• [About this task]: Could you restate all of the records below exactly, with the pictures left out?

Saved entries:
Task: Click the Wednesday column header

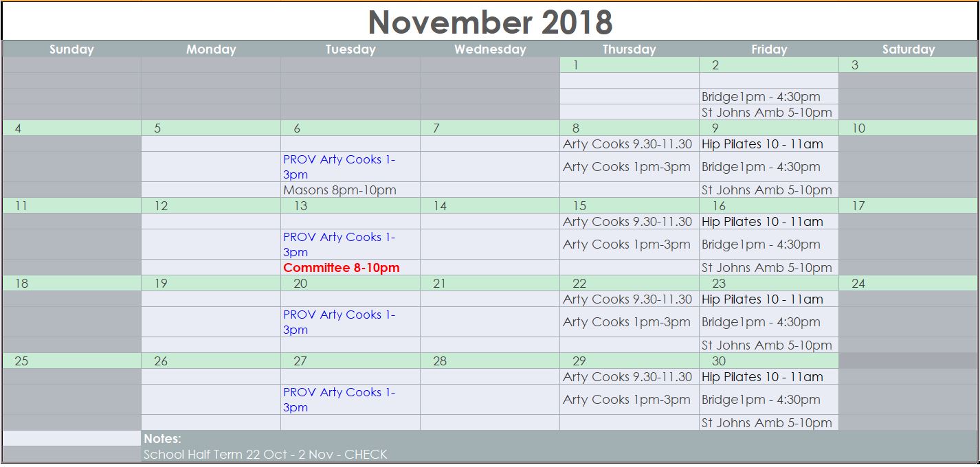Action: pyautogui.click(x=490, y=49)
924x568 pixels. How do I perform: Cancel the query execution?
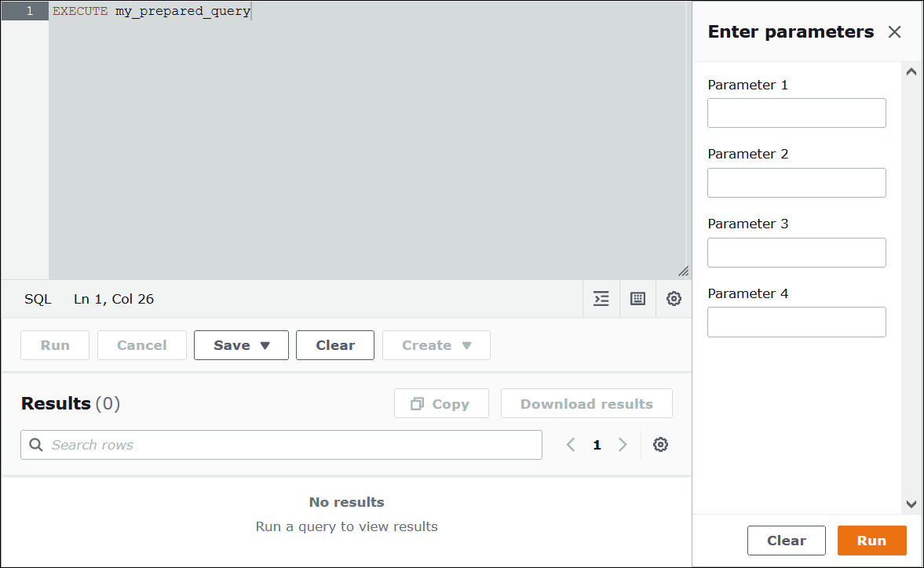click(x=141, y=345)
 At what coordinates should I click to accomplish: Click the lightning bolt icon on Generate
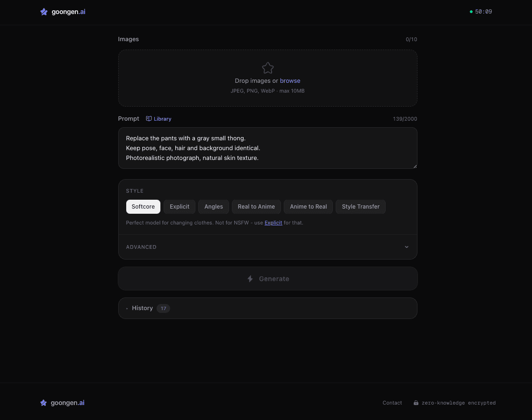click(x=250, y=279)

• [Result for this task]:
Task: Click the Wednesday column header

Action: pyautogui.click(x=490, y=49)
924x568 pixels. How do I perform: Cancel the query execution?
click(x=141, y=345)
 At what coordinates should I click to accomplish: Click the lightning bolt icon on Generate
click(x=250, y=279)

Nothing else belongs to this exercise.